Methodologically, this article seeks to ground and extend, both theologically and theoretically, my espoused pedagogical commitments forged at the intersection of my community work and teaching as a theological educator. Using the theological anthropology of Simon Maimela (for reasons I will outline here) and decolonial theory in conversation with the pedagogical visions of Reddie (2018), Headley (2018), Higgs (2015) and Mclaren (1987). I will argue that a re-membering pedagogy, arising from my own experiences, practices and observations within TE and as part of the ecology of a decolonial educational vision, is at minimum a pedagogy of performative action/praxis, a pedagogy of embodiment and a pedagogy of (community based) liminality.

Africanisation/decolonisation as re-membering theological education

Broadly speaking, I see the calls for the Africanisation/decolonisation of TE in SA, both in state universities (Balcomb 2015; Dames 2019; Duncan 2000; Higgs 2015; Kaunda 2015; Maluleke 1998; Naidoo 2016) and in denominational ministerial formation (Kritzinger 2010; Ntsimane 2010; Richardson & Leleki 2010) as calls for a re-membering TE (i.e. healing that which has been shattered by the colonial experience in new lived, liberating and life-affirming ways). Within ‘formal’ – and primarily ministerial – TE I would trace these calls for the Africanisation/decolonisation of TE in SA back to Ntwasa’s The Training of Black Ministers Today (1972) first published in the International Review of Missions and then republished the following year in the watershed work, Black Theology: The South African Voice (ed. Moore 1973). Within ‘English speaking’ Africa, I would trace the calls back to Mbiti’s parable of the ‘pathetic priest’ (1976), who upon return to Africa from Europe with a PhD in theology, is wholly unable to respond to the most basic of pastoral needs in his sending community. Interestingly, both Maluleke (1998) and Balcomb (2015) revisit Mbiti’s 1976 parable and re-interpret it (affirming it’s basic point) as part of their calls for the Africanising of TE in SA. In short, I am locating this reflection in a long tradition of calls for the practice and understanding of what I am calling a re-membering TE.

Colonialism, coloniality and the current world order

Decolonial theorists make an important distinction between colonialism and coloniality, which sets up many lines of argument and analysis that are useful in discerning continuity with historical colonialism and the current world order. Grosfoguel (2007) unpacked this distinction as ‘the myth of the postcolonial world’:

One of the most powerful myths of the twentieth century was the notion that the elimination of colonial administrations amounted to the decolonization of the world. This led to the myth of a ‘postcolonial’ world. The heterogeneous and multiple global structures put in place over a period of 450 years did not evaporate with the juridical-political decolonization of the periphery over the past 50 years. We continue to live under the same ‘colonial power matrix’. With juridical political decolonization we moved from a period of ‘global colonialism’ to the current period of ‘global coloniality’. (p. 219)

__________________________________________________

- SET TASKS -
a - According to the passage, over how many years were the heterogeneous and multiple global structures put in place?
b - Edit the passage by rewriting everything from "One of the most" down to "coloniality’. (p. 219)", putting "margins" in place of "periphery".
Rely only on the passage to answer.

- DATA SHOWN -
__________________________________________________

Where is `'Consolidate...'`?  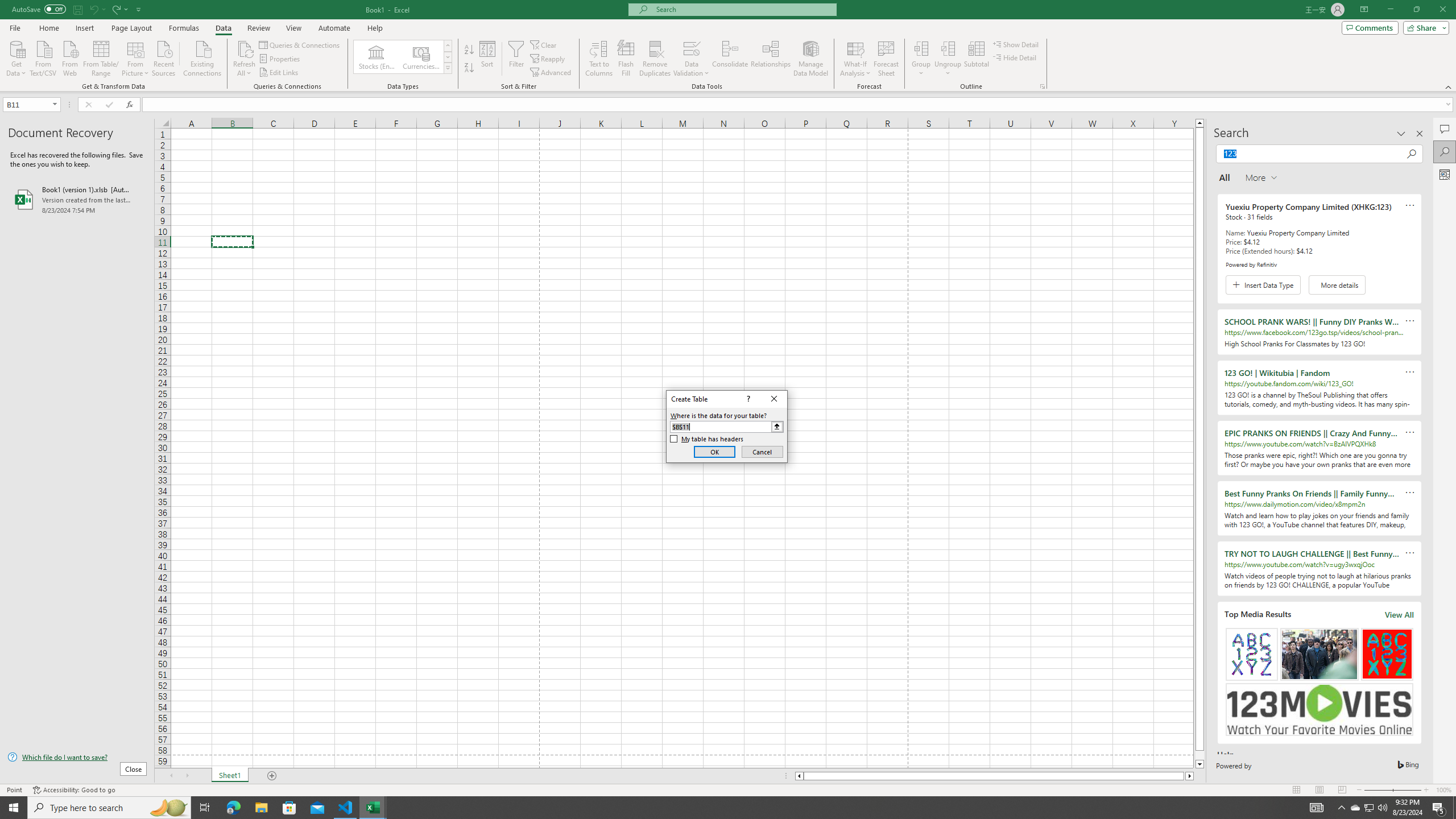
'Consolidate...' is located at coordinates (730, 59).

__________________________________________________

- RESPONSES -
a - 450 years.

b -
One of the most powerful myths of the twentieth century was the notion that the elimination of colonial administrations amounted to the decolonization of the world. This led to the myth of a ‘postcolonial’ world. The heterogeneous and multiple global structures put in place over a period of 450 years did not evaporate with the juridical-political decolonization of the margins over the past 50 years. We continue to live under the same ‘colonial power matrix’. With juridical political decolonization we moved from a period of ‘global colonialism’ to the current period of ‘global coloniality’. (p. 219)